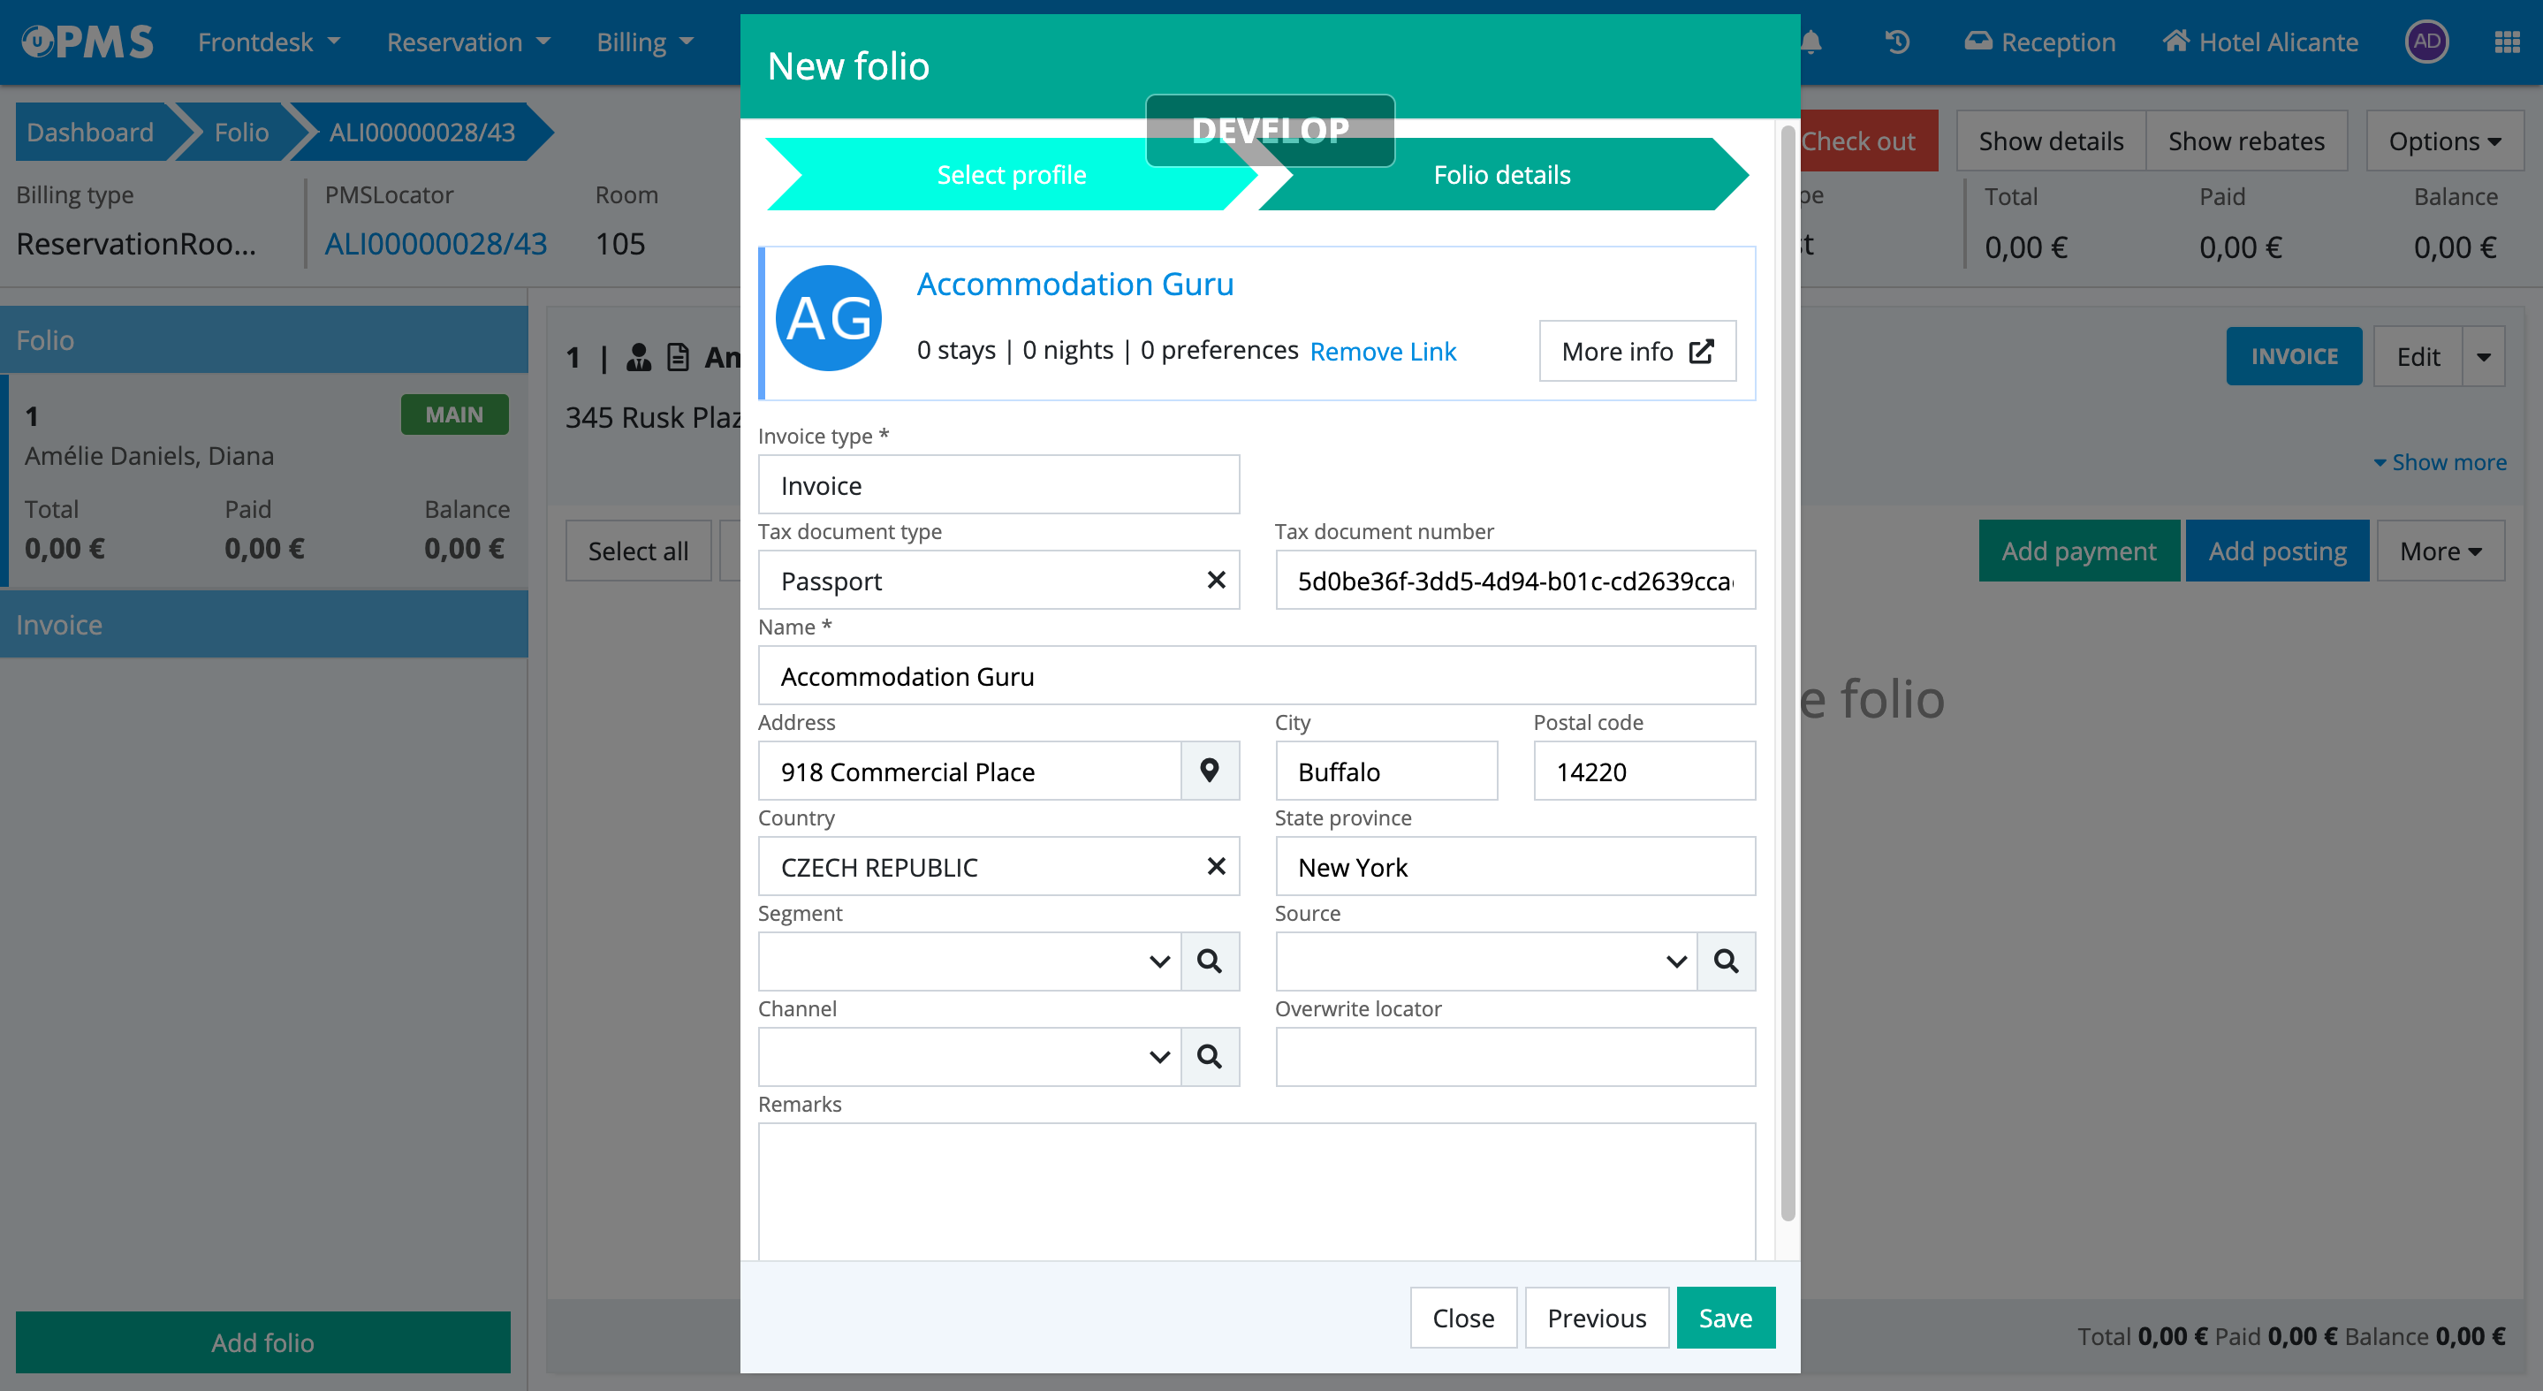Click the Remove Link link
Image resolution: width=2543 pixels, height=1391 pixels.
tap(1382, 351)
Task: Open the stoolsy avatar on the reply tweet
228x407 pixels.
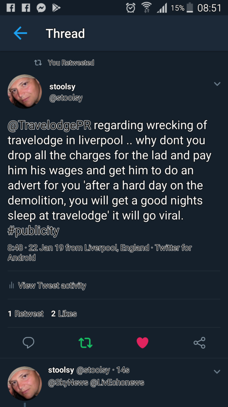Action: (25, 383)
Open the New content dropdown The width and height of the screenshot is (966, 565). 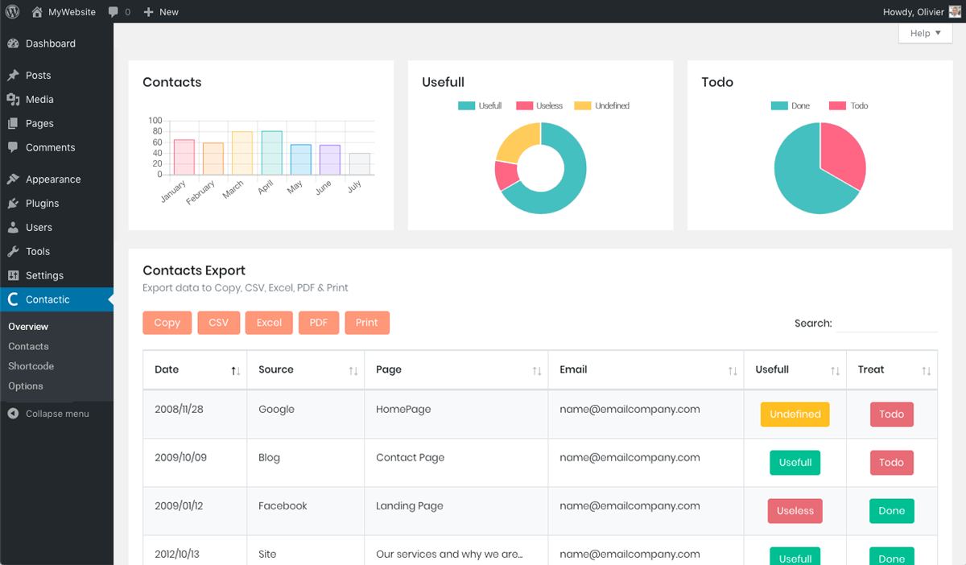coord(161,12)
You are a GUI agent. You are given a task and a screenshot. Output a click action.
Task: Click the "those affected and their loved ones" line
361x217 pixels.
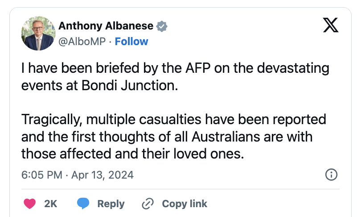pyautogui.click(x=133, y=153)
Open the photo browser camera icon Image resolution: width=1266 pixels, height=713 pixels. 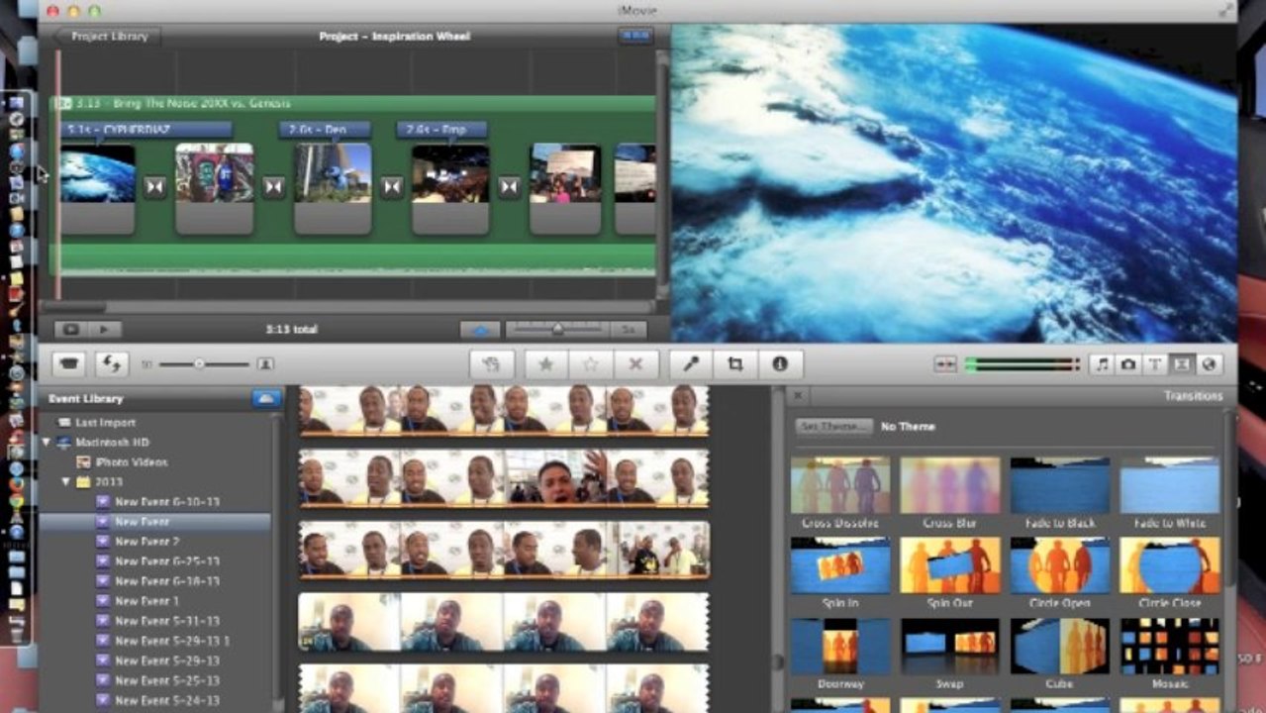[x=1128, y=364]

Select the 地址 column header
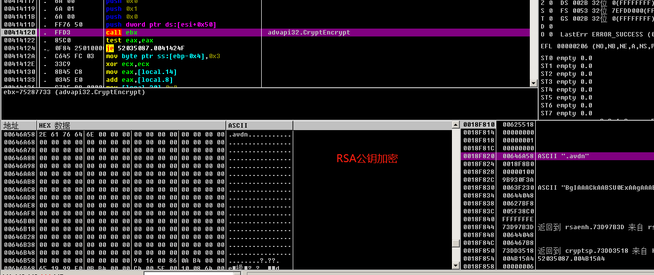click(x=19, y=125)
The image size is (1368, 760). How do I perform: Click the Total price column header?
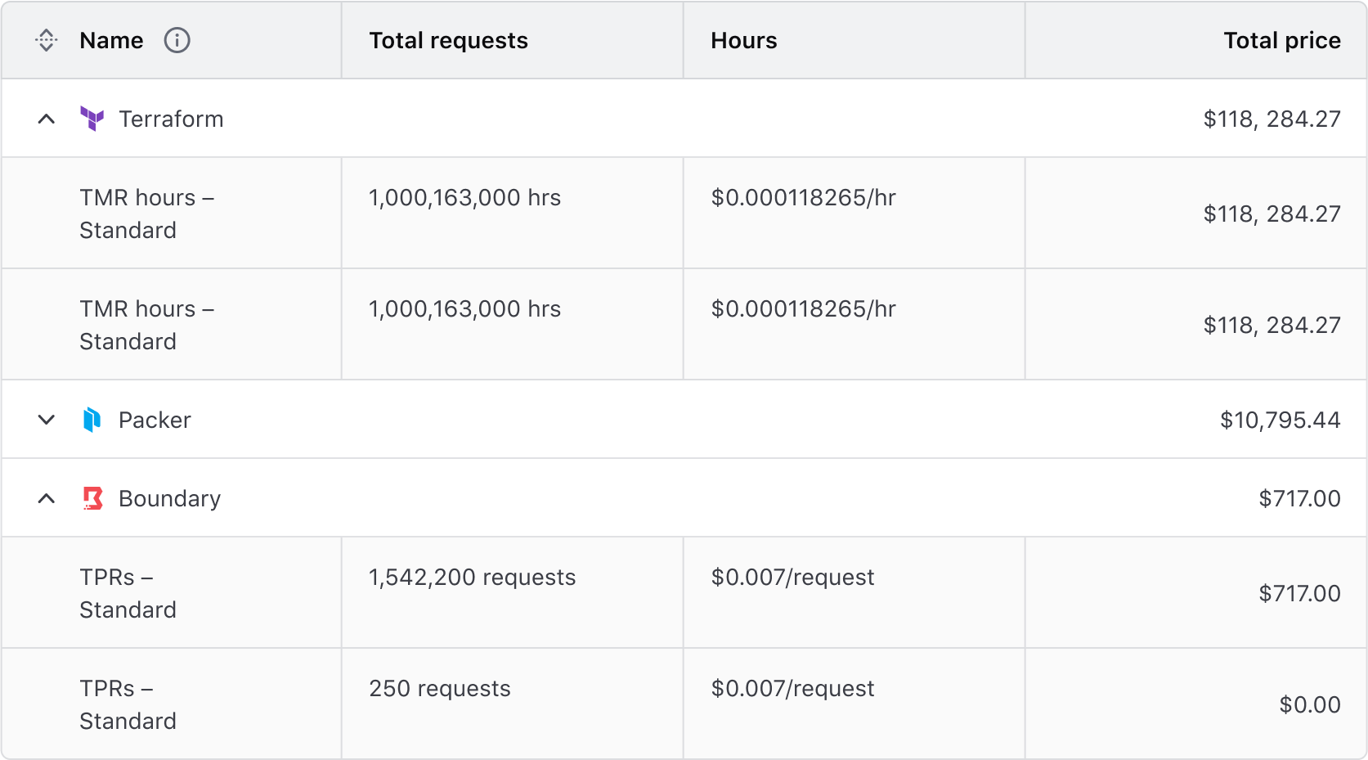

◆ ◆ ◆ ◆ ◆

» **Given exercise**:
Can you scale the stretch of the listing from the line containing "Select the 地址 column header" through the end of the listing, both ends included, by writing those lines out again with their requests and multiplying every answer coordinate by 2.35, rounding to whole numbers with halves going up? Leave the pictures out.

» **Expected answer**:
Select the 地址 column header
click(x=45, y=294)
The image size is (1368, 760). How do I perform: Click the Total price column header?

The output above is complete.